Screenshot grounding data:
# # # # #
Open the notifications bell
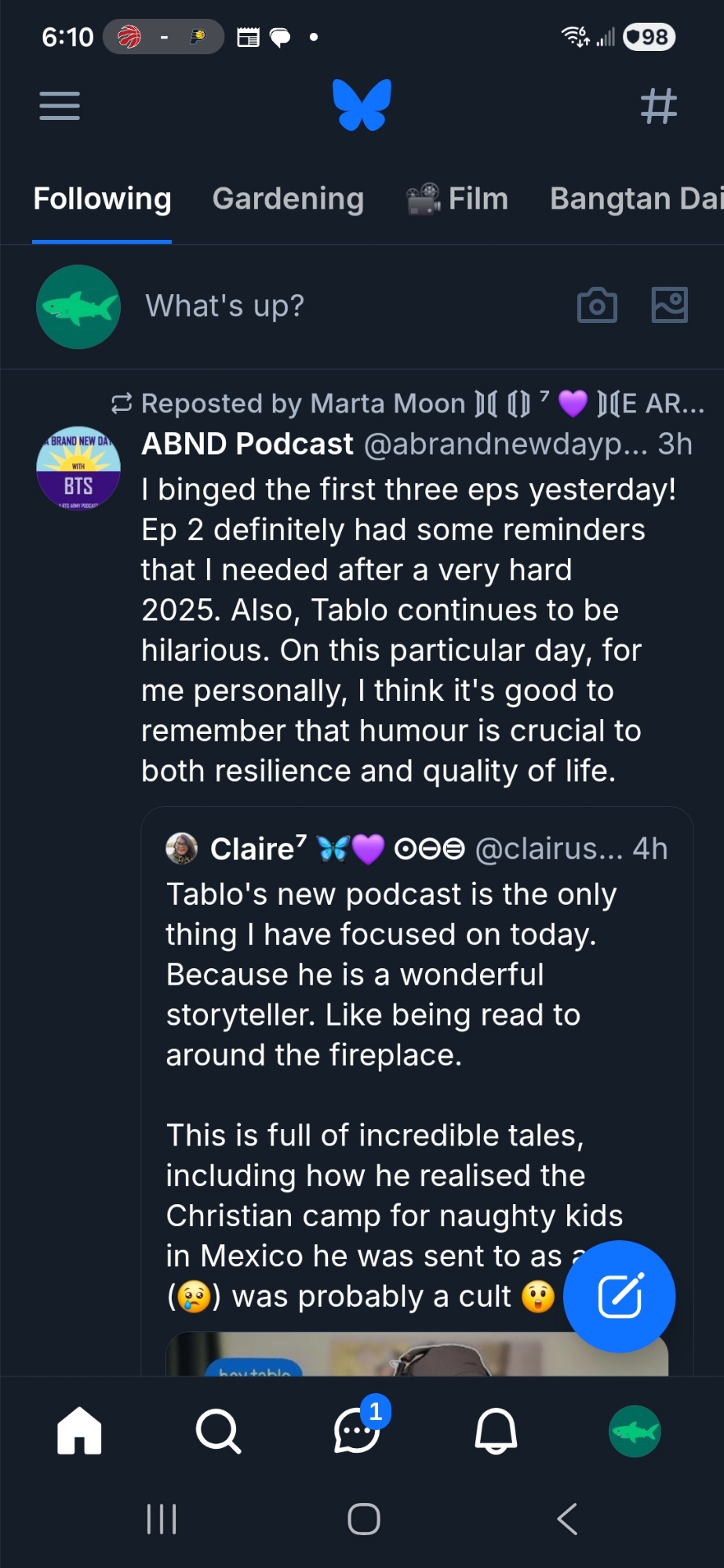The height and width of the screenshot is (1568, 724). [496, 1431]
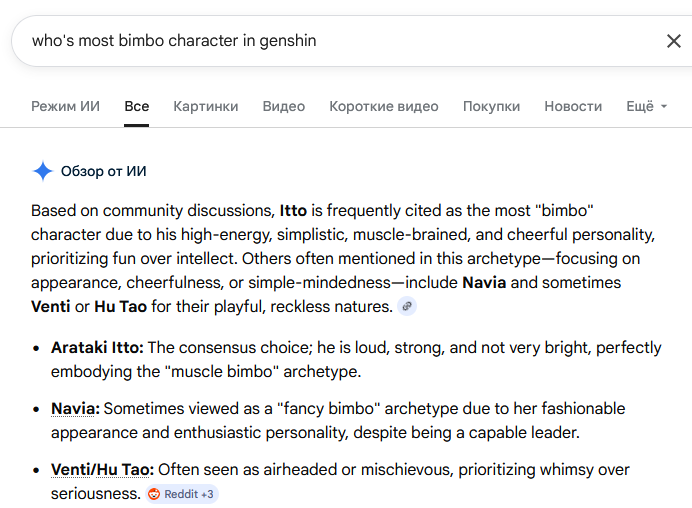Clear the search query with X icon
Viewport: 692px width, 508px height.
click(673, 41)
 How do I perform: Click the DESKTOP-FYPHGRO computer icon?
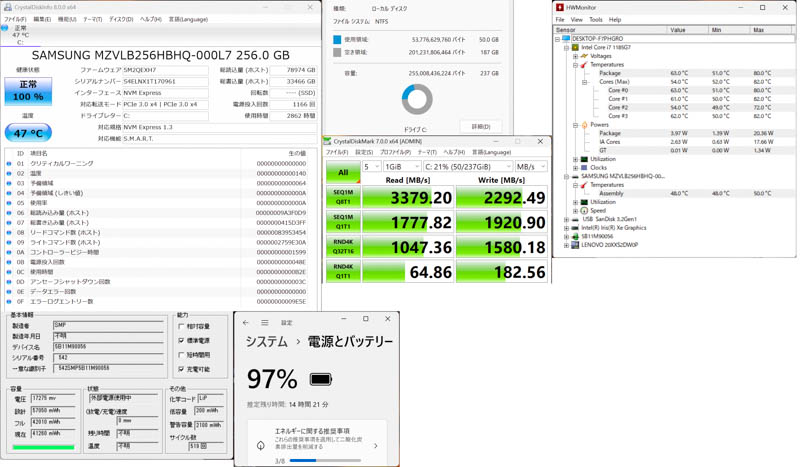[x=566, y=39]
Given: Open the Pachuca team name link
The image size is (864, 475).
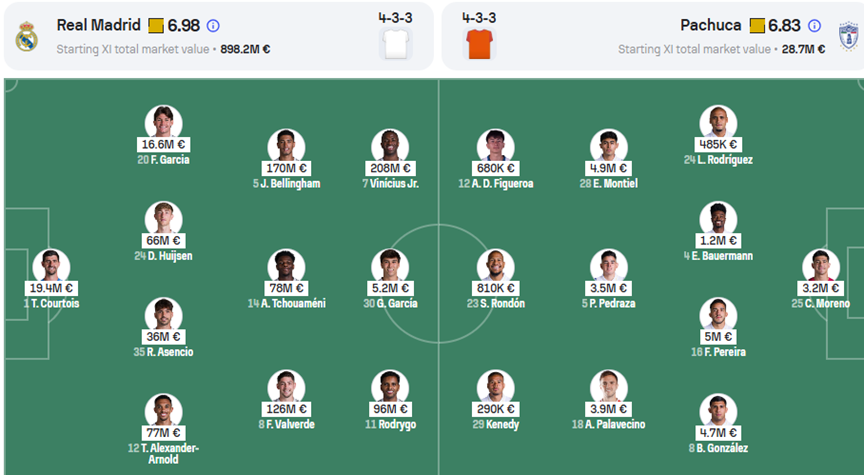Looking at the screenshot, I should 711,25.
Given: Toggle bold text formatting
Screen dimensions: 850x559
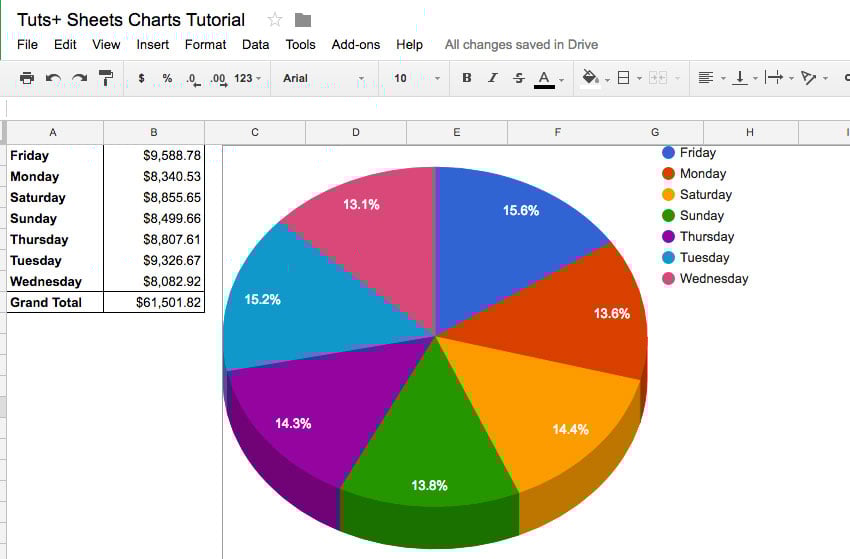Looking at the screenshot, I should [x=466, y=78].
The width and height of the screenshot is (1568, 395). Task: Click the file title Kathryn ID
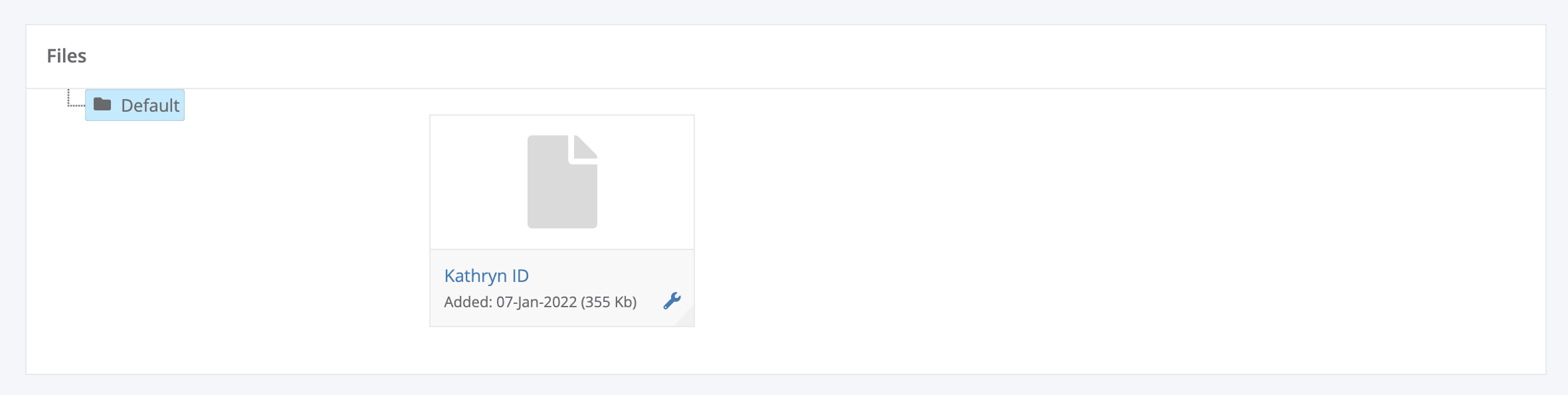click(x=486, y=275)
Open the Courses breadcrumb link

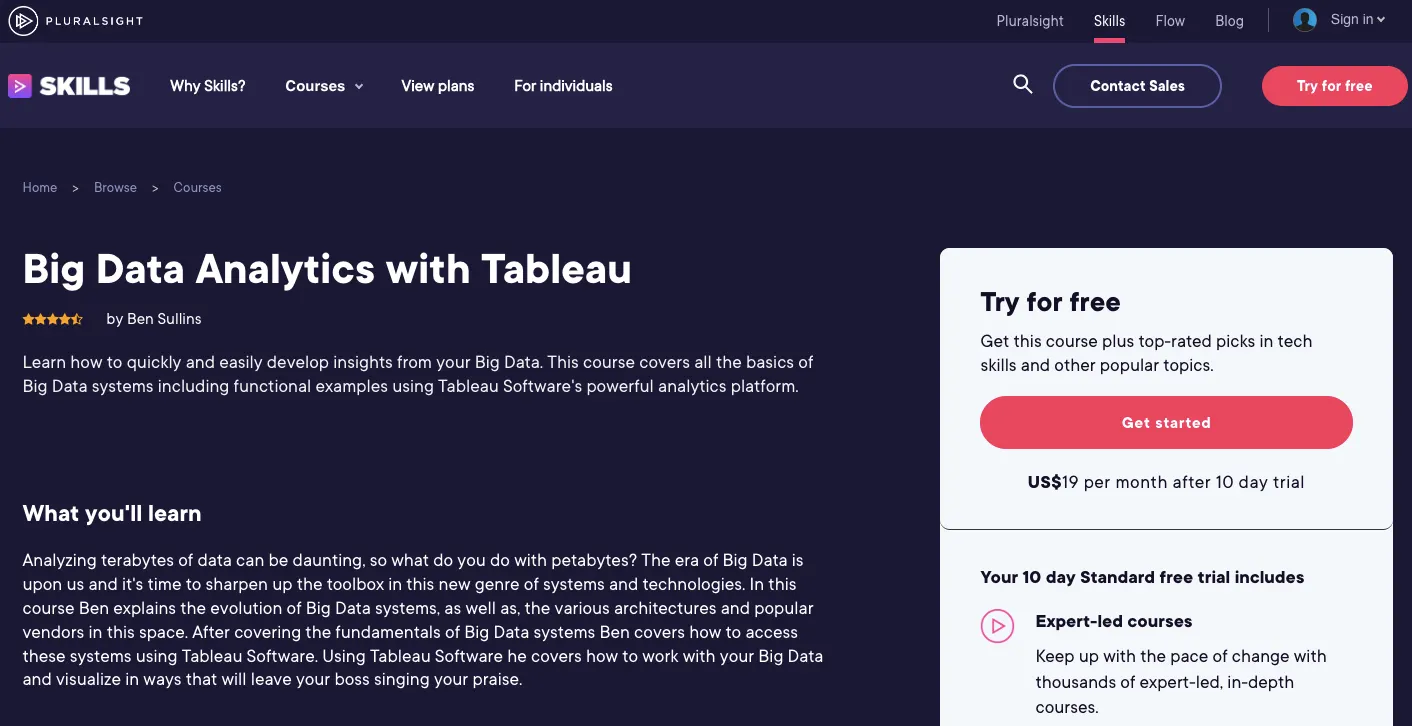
# # # # #
Requirement: Output the records exactly, please. The pictures are not part of the copy.

Output below:
Open the notifications bell
The height and width of the screenshot is (1568, 724). [496, 1431]
Clear the search query with X icon
Viewport: 692px width, 508px height.
click(673, 41)
 How do I perform: Click the DESKTOP-FYPHGRO computer icon?
[x=566, y=39]
Given: Open the Pachuca team name link
The image size is (864, 475).
Looking at the screenshot, I should 711,25.
Given: Toggle bold text formatting
Screen dimensions: 850x559
Looking at the screenshot, I should [x=466, y=78].
The width and height of the screenshot is (1568, 395). Task: Click the file title Kathryn ID
click(x=486, y=275)
Open the Courses breadcrumb link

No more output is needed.